Write out the records below exactly as they appear, skipping each picture.
═════ Data to process
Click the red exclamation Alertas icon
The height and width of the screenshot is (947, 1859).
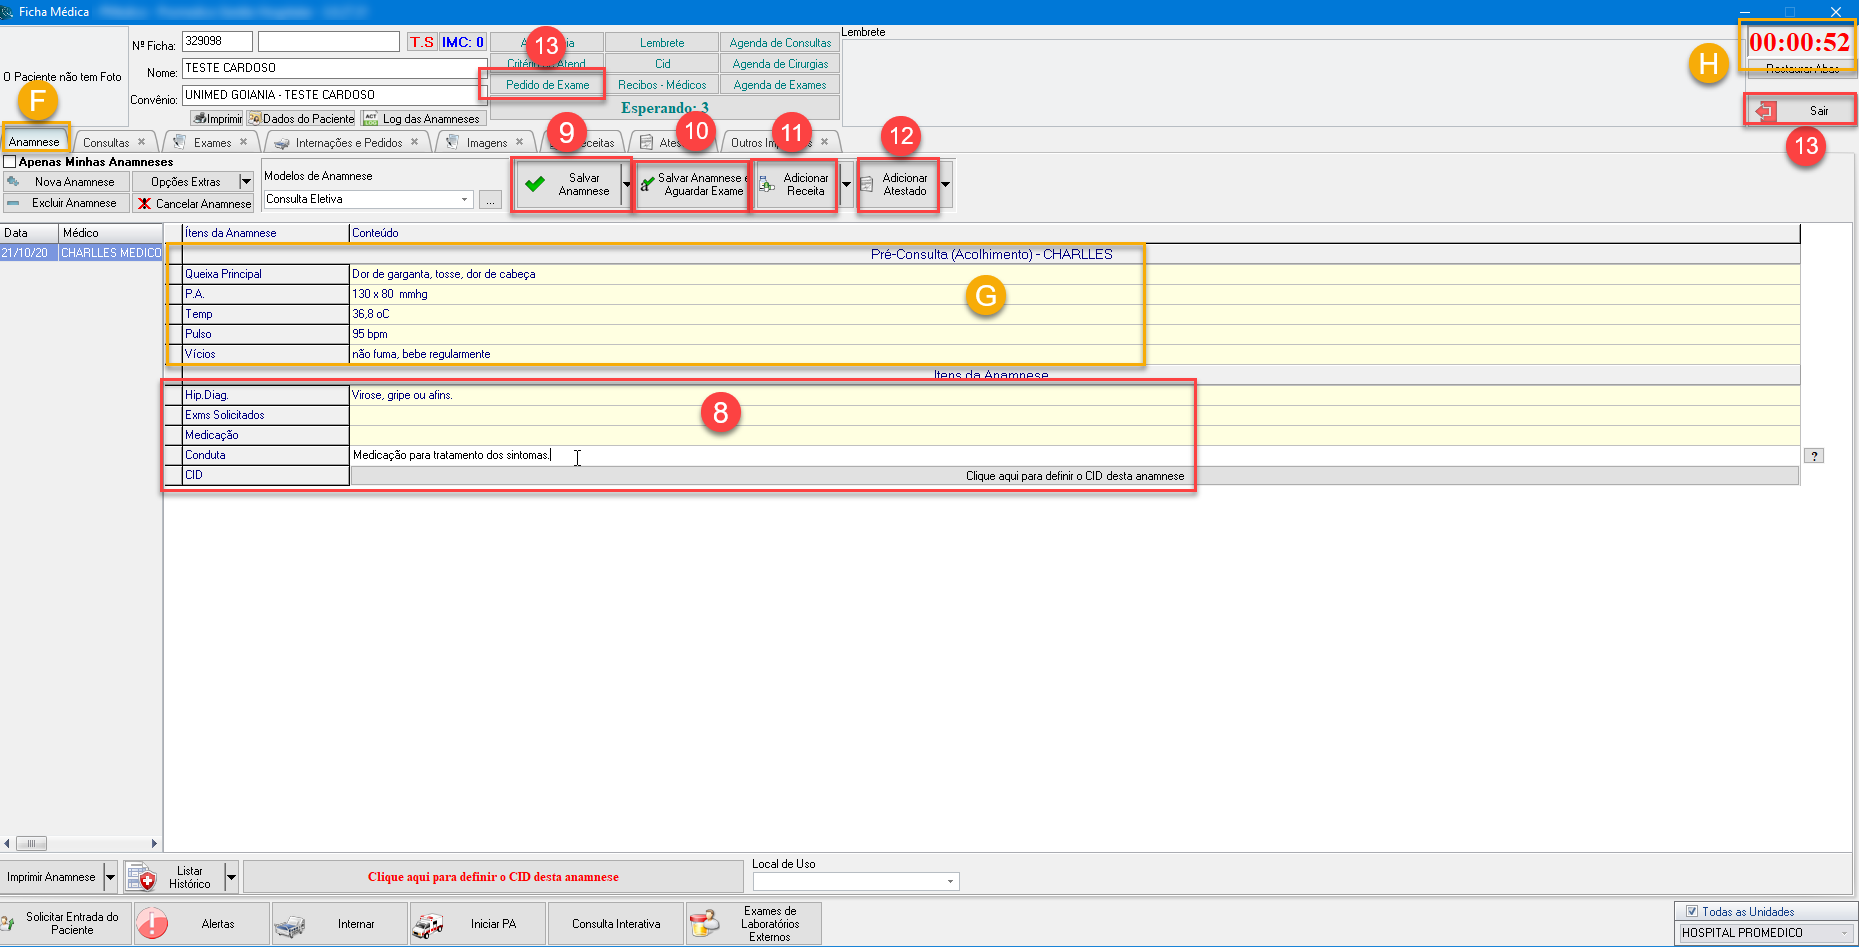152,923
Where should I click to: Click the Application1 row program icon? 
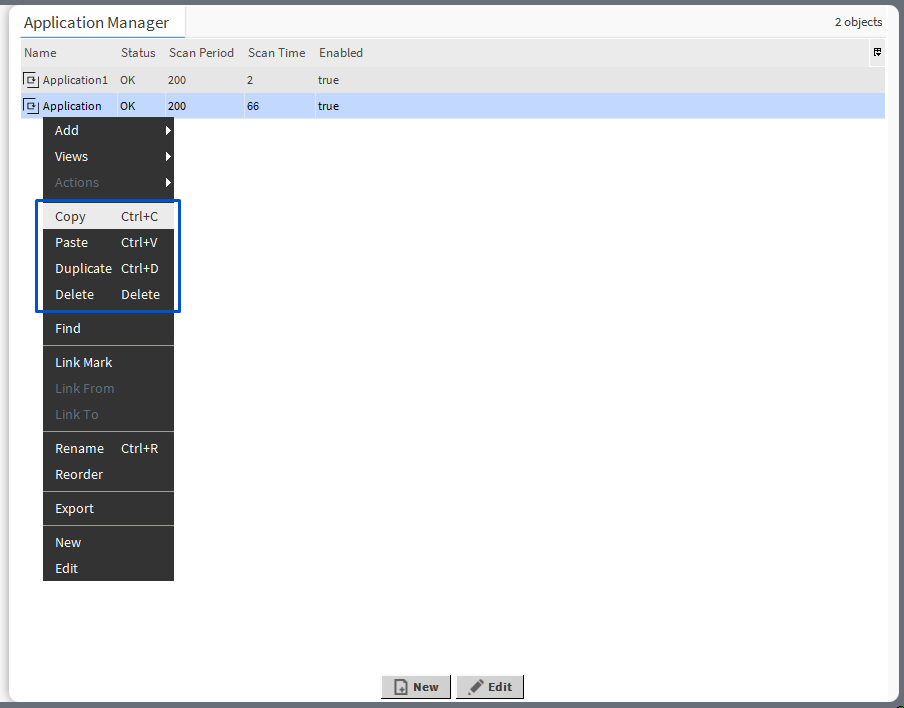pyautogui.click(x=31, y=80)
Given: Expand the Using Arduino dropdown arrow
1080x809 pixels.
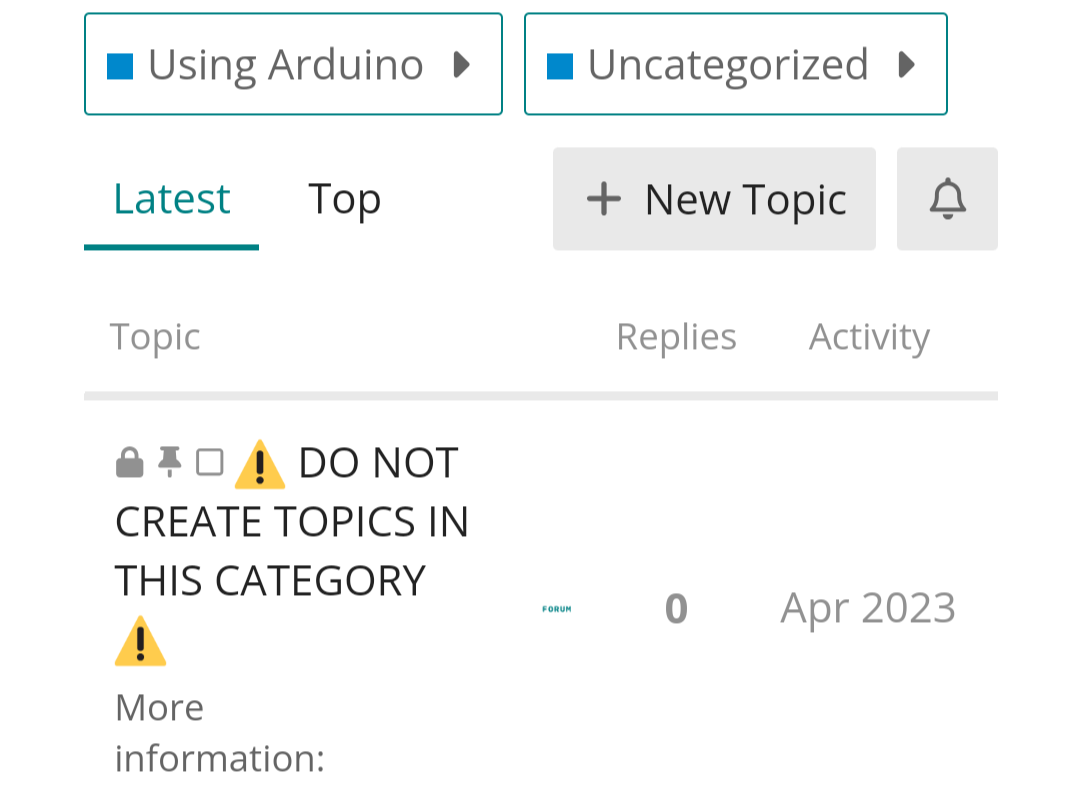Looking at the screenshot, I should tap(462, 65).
══════════
**Answer to this task:**
Click the red exclamation Alertas icon
The height and width of the screenshot is (947, 1859).
152,923
Where should I click to: Click the Application1 row program icon? 
pyautogui.click(x=31, y=80)
Given: Expand the Using Arduino dropdown arrow
1080x809 pixels.
Looking at the screenshot, I should tap(462, 65).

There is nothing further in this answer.